There was a chess building in the exhibition. Moshe Marmorosh, the editor of Davar's chess column, promised on 31/3/32 that, after the opening on April 9th, we shall see the following:
The fair's exhibition's management began to build a building for chess in the exhibition. Every mail brings with it letters from masters in other countries asking about details and wishing to take part. The Champions Hans Kmoch from Vienna and Louis Steiner from Budapest wish to take part, giving blind simuls against 15 opponents, and do not ask for payment, but only expenses.
There will be a special competition under the sponsorship of mayor Meir Dizengoff for the Palestinian championship. Ten of the best players in the country will participate. For this tournament special chess clocks were installed, with a special buzzer that informs the player when he must move (not moving on time allows the opponent to demand a draw). 
There are arrangements made for blitz games (without time for thought) and simultaneous exhibitions.
The tournament did in fact take place -- sort of. On April 10th, Davar reported:
The Palestinian Champion
Is the title to be contested in the first national championship, which opened yesterday in the chess building in the Levant Fair. The tournament was opened by Meir Dizengoff ... the players are: from Tel Aviv: Marmorosh, Sambeski [ph. spelling], Dobkin, Weisbohr [ph.], Nevtigel [ph.], Levonski Abraham; from Haifa - Kniazer; from Jerusalem -- Fussni [ph.], Pappo. The tenth contestant has not yet been chosen. 

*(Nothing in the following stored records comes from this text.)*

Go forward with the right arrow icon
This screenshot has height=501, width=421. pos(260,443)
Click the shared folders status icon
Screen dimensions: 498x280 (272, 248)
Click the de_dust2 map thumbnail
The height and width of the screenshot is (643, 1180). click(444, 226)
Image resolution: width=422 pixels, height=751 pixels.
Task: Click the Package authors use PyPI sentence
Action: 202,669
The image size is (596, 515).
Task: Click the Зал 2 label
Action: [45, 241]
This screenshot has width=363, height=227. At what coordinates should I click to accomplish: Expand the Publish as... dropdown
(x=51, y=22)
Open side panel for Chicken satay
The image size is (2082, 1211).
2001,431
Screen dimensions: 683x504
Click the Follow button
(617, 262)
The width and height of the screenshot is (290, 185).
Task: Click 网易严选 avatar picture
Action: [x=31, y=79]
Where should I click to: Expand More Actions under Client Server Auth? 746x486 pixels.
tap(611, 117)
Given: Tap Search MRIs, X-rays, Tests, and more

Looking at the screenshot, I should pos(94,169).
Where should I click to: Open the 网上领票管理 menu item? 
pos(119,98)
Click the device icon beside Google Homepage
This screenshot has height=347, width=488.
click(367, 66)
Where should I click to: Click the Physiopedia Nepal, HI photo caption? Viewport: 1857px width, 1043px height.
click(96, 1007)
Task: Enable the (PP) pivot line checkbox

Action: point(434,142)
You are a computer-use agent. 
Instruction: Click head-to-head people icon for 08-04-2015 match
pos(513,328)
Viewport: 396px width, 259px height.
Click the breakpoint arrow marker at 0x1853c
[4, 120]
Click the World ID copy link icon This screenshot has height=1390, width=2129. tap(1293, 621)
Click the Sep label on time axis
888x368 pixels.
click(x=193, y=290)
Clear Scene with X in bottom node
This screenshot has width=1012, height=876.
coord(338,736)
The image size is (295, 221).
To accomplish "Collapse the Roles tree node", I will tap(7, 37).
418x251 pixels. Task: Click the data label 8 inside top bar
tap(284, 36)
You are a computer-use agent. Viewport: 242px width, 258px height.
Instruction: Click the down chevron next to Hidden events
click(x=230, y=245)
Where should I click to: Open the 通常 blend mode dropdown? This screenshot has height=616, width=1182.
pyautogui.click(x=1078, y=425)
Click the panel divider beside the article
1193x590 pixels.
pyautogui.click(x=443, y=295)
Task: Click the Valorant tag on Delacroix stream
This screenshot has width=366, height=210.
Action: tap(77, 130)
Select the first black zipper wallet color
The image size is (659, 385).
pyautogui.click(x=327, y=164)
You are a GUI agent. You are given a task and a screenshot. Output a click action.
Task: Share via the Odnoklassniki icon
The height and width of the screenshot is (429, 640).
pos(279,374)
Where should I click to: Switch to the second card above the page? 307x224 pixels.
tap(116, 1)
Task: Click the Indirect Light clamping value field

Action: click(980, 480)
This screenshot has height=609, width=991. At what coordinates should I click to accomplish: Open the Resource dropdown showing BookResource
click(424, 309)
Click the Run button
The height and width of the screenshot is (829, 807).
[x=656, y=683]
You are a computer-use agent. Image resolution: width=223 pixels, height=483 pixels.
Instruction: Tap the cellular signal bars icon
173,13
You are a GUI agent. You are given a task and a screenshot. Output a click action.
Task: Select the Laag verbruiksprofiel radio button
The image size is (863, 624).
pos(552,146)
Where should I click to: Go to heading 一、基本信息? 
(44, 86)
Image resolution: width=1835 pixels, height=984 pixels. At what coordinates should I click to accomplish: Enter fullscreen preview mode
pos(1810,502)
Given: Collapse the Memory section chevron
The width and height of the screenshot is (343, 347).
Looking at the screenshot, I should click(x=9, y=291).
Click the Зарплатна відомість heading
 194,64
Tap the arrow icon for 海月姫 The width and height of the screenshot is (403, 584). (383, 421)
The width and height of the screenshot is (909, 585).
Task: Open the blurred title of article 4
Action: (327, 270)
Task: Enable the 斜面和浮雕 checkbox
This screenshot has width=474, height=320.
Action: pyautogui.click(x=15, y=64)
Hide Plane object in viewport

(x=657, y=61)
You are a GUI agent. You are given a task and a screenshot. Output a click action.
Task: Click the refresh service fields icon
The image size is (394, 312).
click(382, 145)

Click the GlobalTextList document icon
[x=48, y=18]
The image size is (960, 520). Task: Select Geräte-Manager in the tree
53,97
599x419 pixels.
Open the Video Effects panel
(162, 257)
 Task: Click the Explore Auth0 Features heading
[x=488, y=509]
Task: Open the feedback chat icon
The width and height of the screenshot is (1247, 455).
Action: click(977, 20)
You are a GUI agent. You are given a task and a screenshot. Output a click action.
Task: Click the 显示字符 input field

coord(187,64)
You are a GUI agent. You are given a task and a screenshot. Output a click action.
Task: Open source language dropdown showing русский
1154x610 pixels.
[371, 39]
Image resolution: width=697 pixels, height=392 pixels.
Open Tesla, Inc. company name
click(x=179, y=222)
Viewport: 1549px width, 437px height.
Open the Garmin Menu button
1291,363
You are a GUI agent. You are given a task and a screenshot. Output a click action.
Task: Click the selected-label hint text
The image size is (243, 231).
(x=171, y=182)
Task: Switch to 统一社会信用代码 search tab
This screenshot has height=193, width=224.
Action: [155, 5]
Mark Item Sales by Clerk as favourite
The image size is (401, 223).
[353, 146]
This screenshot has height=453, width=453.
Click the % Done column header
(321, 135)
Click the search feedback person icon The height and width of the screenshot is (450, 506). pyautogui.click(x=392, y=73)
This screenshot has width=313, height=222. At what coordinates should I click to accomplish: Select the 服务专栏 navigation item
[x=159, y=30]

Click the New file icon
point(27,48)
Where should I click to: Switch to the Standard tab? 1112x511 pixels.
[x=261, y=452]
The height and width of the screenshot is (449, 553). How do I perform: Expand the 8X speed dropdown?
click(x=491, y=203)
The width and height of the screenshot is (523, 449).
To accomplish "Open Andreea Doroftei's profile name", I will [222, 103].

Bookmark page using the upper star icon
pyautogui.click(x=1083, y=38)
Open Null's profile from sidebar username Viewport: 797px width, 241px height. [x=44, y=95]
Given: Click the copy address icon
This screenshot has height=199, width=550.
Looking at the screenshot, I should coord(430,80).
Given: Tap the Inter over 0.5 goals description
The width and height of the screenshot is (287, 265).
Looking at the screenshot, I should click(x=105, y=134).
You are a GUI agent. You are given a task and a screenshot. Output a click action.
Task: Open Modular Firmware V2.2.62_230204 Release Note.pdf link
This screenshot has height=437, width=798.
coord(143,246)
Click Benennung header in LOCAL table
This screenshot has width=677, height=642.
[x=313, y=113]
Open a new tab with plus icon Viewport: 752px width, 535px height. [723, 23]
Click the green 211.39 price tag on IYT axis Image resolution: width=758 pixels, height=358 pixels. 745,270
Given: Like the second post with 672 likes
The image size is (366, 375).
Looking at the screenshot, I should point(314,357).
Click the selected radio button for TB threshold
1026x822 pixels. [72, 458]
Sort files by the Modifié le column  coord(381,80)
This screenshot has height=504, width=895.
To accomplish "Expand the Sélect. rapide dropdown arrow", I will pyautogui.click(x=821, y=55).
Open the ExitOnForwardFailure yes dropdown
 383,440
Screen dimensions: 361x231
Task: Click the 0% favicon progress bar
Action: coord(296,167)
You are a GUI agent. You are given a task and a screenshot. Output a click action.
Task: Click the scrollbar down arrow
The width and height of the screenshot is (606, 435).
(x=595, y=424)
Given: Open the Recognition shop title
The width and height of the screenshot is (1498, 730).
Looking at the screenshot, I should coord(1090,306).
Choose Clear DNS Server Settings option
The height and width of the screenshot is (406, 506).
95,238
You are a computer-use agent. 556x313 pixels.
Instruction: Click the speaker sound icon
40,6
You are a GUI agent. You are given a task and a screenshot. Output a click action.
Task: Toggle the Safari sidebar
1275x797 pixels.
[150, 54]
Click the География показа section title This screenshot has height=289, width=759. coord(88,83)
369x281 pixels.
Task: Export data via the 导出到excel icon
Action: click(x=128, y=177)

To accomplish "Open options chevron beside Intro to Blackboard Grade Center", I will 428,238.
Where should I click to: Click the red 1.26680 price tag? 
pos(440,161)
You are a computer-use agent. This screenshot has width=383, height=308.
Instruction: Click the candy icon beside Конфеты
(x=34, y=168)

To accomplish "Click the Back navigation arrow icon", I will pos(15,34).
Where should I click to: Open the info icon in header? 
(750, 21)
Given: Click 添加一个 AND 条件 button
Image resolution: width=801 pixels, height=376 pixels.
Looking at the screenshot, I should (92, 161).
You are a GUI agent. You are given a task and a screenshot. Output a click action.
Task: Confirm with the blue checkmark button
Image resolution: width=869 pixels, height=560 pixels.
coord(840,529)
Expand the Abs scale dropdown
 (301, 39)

Our frequent coresspondent Moshe Roytman notes that I have significantly mistranslated the names above. As he notes in this link, from Davar 10.4.1932, it is clear that the correct names are Weissbord (ph.), not Weisbohr, Nachtigel (not Nevtigel), and Polani (not "Fussni"). My error! The mistakes are due to the similarity in the appearance of certain words in Hebrew, or the same letter having two different sounds. 

After this, however, Davar, and Marmorosh, had been silent, saying nothing more about chess in the fair, or the championship, or about Kmoch or Steiner, so far as I can tell. No games from the tournament had -- to my knowledge -- ever appeared in any publication (does any reader know otherwise?) What's more, the first recognized "Palestinian Champion" is Moshe Czerniak, in 1936.

Presumably, the tournament fell through and was not finished; the fact that four of the players -- those spelled phonetically -- are unknown (at least to me) even in the small world of Palestinian chess publications of the time, and that a tenth player is "yet to be chosen", makes one suspect as much.